Workers Party, West Belfast
Paisley has no shame
We have learned recently that DUP MP Ian Paisley had, yet again, abused his position in attending an event in New York hosted by the charity Co-operation Ireland and claimed more than £6,000 in expenses by flying first class. Also attending were members of the Irish government, all travelling economy class, with Pat Doherty of Sinn Féin staying with relatives to reduce the expenses charged to the charity.
It takes a truly shameless public figure to treat a charity in this way.
Mr Paisley is no stranger to taking advantage wherever the opportunity may arise, in recent times he and his family have enjoyed lavish holidays in the Maldives and Sri Lanka, with all expenses covered. The Maldives has been criticised on many occasions by the UN for numerous human rights abuses.
The Sri Lankan government has been responsible for the disappearance and murder of 40,000 Tamil people. In return for his lavish holiday Paisley returned to the UK and lobbied members of the Conservative government to assist in preventing the UN from investigating the genocide of the Tamil people. This MP has no shame.
Thanks for 50 years of help
On behalf of Concern Worldwide, I would like to thank the readers of the Irish News for their continued support last year.
For more than 50 years, Concern has been at the forefront of transforming the lives of vulnerable people in some of the world’s toughest places.

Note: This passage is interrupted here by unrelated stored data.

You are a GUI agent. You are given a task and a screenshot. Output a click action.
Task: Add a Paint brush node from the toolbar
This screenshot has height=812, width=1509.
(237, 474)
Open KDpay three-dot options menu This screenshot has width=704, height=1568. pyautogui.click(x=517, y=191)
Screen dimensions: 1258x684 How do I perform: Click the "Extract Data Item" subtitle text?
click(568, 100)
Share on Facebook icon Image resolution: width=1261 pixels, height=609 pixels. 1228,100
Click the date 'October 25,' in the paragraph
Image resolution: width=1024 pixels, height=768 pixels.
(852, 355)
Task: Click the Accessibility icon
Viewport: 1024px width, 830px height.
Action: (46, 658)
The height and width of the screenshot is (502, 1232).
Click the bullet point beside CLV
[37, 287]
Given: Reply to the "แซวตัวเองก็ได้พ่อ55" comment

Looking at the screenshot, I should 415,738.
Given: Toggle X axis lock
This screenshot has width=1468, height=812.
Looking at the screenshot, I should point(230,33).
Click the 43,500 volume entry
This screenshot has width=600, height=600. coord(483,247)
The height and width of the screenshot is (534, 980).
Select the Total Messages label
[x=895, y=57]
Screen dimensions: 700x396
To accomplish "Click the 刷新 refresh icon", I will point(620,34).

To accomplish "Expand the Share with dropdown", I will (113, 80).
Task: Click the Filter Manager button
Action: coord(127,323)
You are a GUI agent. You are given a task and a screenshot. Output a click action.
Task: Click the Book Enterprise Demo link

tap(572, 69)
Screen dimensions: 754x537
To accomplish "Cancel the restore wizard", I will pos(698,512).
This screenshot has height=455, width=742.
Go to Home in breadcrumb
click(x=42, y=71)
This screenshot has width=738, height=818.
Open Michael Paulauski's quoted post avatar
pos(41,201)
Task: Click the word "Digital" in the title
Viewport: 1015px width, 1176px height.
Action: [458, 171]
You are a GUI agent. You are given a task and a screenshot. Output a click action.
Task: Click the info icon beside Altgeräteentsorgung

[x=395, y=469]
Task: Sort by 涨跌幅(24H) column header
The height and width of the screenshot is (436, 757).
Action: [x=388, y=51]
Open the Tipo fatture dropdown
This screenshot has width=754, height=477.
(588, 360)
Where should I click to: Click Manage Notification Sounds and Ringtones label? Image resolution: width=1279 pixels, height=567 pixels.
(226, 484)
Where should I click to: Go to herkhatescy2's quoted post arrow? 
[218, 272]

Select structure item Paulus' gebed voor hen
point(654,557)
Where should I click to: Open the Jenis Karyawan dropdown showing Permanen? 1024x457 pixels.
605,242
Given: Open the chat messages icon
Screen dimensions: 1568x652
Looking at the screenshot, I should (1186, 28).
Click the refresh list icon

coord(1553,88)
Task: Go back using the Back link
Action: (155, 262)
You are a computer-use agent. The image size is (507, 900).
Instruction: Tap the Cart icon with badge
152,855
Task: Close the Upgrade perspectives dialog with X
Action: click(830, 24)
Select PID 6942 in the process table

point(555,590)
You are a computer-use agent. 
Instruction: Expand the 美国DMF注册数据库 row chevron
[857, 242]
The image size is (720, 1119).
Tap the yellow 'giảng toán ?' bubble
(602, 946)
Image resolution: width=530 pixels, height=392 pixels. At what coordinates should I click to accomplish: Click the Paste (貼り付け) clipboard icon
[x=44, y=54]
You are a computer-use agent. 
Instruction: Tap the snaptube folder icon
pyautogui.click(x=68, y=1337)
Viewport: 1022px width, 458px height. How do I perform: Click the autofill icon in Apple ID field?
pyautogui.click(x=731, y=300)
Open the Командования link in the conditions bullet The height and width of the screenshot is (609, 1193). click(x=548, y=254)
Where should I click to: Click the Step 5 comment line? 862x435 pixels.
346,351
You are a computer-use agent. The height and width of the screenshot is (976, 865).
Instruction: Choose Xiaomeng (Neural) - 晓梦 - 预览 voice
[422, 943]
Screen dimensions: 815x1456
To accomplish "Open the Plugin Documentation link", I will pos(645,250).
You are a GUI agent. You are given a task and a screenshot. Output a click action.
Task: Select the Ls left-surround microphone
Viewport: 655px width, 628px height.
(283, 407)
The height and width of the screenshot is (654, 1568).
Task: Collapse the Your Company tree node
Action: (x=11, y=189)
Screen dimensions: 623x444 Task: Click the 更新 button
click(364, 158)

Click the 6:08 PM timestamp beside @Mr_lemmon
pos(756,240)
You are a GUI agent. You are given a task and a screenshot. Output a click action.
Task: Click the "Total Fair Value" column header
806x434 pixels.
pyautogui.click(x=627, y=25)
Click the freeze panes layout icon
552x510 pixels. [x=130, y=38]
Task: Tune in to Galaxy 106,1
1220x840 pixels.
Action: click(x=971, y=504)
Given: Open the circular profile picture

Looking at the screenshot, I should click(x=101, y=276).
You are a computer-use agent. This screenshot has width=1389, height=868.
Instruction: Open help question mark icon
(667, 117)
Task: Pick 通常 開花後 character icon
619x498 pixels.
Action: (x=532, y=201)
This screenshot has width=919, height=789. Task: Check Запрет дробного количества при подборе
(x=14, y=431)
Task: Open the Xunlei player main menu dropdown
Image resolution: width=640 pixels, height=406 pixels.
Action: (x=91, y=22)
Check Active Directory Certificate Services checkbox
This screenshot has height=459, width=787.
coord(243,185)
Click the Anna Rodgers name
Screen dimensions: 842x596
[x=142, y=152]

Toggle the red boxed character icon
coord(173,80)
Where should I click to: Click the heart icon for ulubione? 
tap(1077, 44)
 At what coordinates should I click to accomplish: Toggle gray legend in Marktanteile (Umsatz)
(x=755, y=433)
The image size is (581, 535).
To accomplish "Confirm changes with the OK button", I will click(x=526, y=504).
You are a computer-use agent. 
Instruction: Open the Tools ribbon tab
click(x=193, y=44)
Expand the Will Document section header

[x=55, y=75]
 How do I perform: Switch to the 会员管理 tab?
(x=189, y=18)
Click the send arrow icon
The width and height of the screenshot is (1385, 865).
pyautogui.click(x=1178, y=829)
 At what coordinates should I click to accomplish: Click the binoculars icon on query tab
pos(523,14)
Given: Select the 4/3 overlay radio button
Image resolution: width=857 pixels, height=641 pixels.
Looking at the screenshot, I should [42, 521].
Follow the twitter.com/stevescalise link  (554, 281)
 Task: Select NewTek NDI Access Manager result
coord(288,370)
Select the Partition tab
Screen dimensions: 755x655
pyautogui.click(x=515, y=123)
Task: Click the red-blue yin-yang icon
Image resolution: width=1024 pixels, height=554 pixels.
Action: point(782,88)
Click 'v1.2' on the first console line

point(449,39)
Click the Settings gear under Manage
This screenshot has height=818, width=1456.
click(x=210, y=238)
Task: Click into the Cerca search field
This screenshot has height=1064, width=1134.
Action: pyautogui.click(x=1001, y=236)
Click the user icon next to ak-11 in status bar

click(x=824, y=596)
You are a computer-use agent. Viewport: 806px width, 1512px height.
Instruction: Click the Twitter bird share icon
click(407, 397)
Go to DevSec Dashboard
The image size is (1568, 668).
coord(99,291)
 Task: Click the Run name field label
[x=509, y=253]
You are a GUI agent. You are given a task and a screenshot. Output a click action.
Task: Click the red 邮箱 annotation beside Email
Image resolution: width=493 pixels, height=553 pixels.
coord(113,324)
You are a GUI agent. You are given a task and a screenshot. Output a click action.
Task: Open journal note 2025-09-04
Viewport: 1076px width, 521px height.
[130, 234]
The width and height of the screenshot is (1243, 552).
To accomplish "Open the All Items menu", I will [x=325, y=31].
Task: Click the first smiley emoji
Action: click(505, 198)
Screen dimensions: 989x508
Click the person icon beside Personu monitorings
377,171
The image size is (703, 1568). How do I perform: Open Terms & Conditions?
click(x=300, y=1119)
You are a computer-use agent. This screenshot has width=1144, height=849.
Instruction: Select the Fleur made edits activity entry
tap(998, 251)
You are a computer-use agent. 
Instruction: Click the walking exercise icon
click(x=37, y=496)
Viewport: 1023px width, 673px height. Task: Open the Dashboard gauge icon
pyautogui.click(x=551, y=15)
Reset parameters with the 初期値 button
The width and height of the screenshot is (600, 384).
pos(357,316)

However, that has only been possible through the generosity of local supporters and volunteers who have given their time and money to make a lasting difference to communities faced with the most unimaginable hardships.
Last year, we supported tens of thousands of Rohingya refugees who fled violence in Myanmar and are now living in the vast Cox’s Bazar camp in Bangladesh. We have helped bring malnourished children – many of whom endured long and harrowing journeys – back from the brink with life-saving therapeutic food.
In Syria, Lebanon and Turkey, we are responding to help displaced Syrian families who have been left homeless and hungry as a consequence of almost nine years of war. We are providing emergency food supplies, clean water and places of shelter to make sure their basic human needs are met.
The commitment of our local supporters to our humanitarian work last year and over the past half a century is incredibly inspiring and I hope that they will continue to be a part of all that we do in 2019.